DOCUMENTO DE ORIGEM:
..........

João dourado - Vara cível

Data de publicação16 Novembro 2022
SectionCADERNO 4 - ENTRÂNCIA INICIAL
Gazette Issue3217
PODER JUDICIÁRIO
TRIBUNAL DE JUSTIÇA DO ESTADO DA BAHIA
1ª V DOS FEITOS RELATIVOS ÀS RELAÇÕES DE CONSUMO, CÍVEIS, COMERCIAIS DE JOÃO DOURADO
SENTENÇA

8000745-78.2020.8.05.0145 Procedimento Do Juizado Especial Cível
Jurisdição: João Dourado
Autor: Maria Helena Oliveira Torquato
Advogado: Jaquiel Bento Da Silva (OAB:BA57508)
Advogado: Carla Tais Dourado Silva Vasconcelos (OAB:BA52984)
Reu: Banco Itau Consignado S/a
Advogado: Carlos Eduardo Cavalcante Ramos (OAB:BA37489)

Sentença:

Vistos e examinados estes autos.

Dispensado o relatório, segundo regra ínsita do artigo 38, da Lei Federal nº 9.099/95.

FUNDAMENTO E DECIDO

Alega a autora, que ao se dirigir agência bancária para realizar o saque do seu benefício, verificou que haviam sido descontados valores acerca de um empréstimo bancário, ao qual a parte autora alega não ter contratado. Ressalta ainda que buscou administrativamente solucionar o ocorrido, contudo, não teria recebido atendimento satisfatório junto a ré.

Sendo assim, requereu liminarmente a suspensão dos descontos relacionados ao contrato discutido nos autos, e ao final, a restituição do valor descontado em dobro, e a condenação em danos morais.

Em sede de contestação, preliminarmente alega o requerido: Inadmissibilidade do procedimento no Juizado Especial Cível, ausência de pretensão resistida – falta de prequestionamento sobre a regularidade do contrato nos canais administrativos do INSS. No mérito, da regularidade da contratação, a parte autora se beneficiou do valor do empréstimo, valor liberado em favor da parte autora - credito em conta via TED, litigância de má-fé – parte autora não informou do recebimento do valor do empréstimo creditado em sua conta corrente, ausência de dano moral, inexistência de dano material, da necessidade de apresentação de extrato bancário comprovando a ausência de recebimento do empréstimo por parte do autor, não cabimento da inversão do ônus da prova.

..........

DADOS ARMAZENADOS:
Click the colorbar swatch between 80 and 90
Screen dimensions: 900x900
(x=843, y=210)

..........

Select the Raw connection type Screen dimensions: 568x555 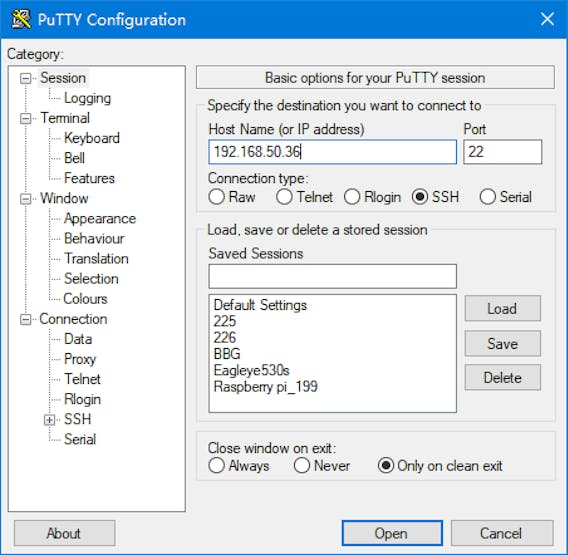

..........

TAREFAS PROPOSTAS:
- A) Segundo a sentença, qual dispositivo legal fundamenta a dispensa do relatório?
- B) Imprima o trecho da sentença entre "Dispensado o relatório, segundo" e "em danos morais.", inclusive.
- C) Prossiga com a sentença sobre os descontos do empréstimo bancário a partir do ponto em que ela termina.
Os dados constituem um material à parte, sem relação com a sentença.

RESPOSTAS DO EXERCÍCIO:
- A) O artigo 38 da Lei Federal nº 9.099/95.

- B)
Dispensado o relatório, segundo regra ínsita do artigo 38, da Lei Federal nº 9.099/95.

FUNDAMENTO E DECIDO

Alega a autora, que ao se dirigir agência bancária para realizar o saque do seu benefício, verificou que haviam sido descontados valores acerca de um empréstimo bancário, ao qual a parte autora alega não ter contratado. Ressalta ainda que buscou administrativamente solucionar o ocorrido, contudo, não teria recebido atendimento satisfatório junto a ré.

Sendo assim, requereu liminarmente a suspensão dos descontos relacionados ao contrato discutido nos autos, e ao final, a restituição do valor descontado em dobro, e a condenação em danos morais.

- C)
O feito comporta julgamento antecipado porque a matéria posta em discussão é unicamente de direito. Conheço, por conseguinte, diretamente da demanda, proferindo o julgamento antecipado do mérito, nos termos do artigo 355, incisos I e II, do código de processo civil, como ensina Cândido Rangel Dinamarco:

“A razão pela qual se permite a antecipação do julgamento do mérito é invariavelmente a desnecessidade de produzir provas. Os dois incisos do art. 330 desmembram essa causa única em várias hipóteses, mediante uma redação cuja leitura deve ser feita com a consciência de que só será lícito privar as partes de provar quando as provas não forem necessárias ao julgamento” (Instituições de Direito Processual Civil, v. III, 2a ed., Malheiros, p.555).

É o caso dos autos, vez que desnecessária dilação probatória, por conta da suficiência da prova documental coligida aos autos para a solução dos pontos controvertidos.

PRELIMINARMENTE

INADMISSIBILIDADE DO PROCEDIMENTO NO JUIZADO ESPECIAL CIVEL: Ao contrário do que afirma a acionada, a causa não é complexa, podendo ser solucionável pela simples verificação dos documentos juntados aos autos, eis que os elementos probatórios trazidos pelas partes são suficientes e aptos para o julgamento do feito. Portanto, rejeito a preliminar alegada.

AUSÊNCIA DE PRETENSÃO RESISTIDA – FALTA DE PREQUESTIONAMENTO SOBRE A REGULARIDADE DO CONTRATO NOS CANAIS ADMINISTRATIVOS DO INSS:

A ação se mostra útil, necessária e adequada para atingir o fim almejado, não sendo necessário a tentativa de resolução do conflito administrativamente. Com efeito, fica rejeitada a preliminar arguida.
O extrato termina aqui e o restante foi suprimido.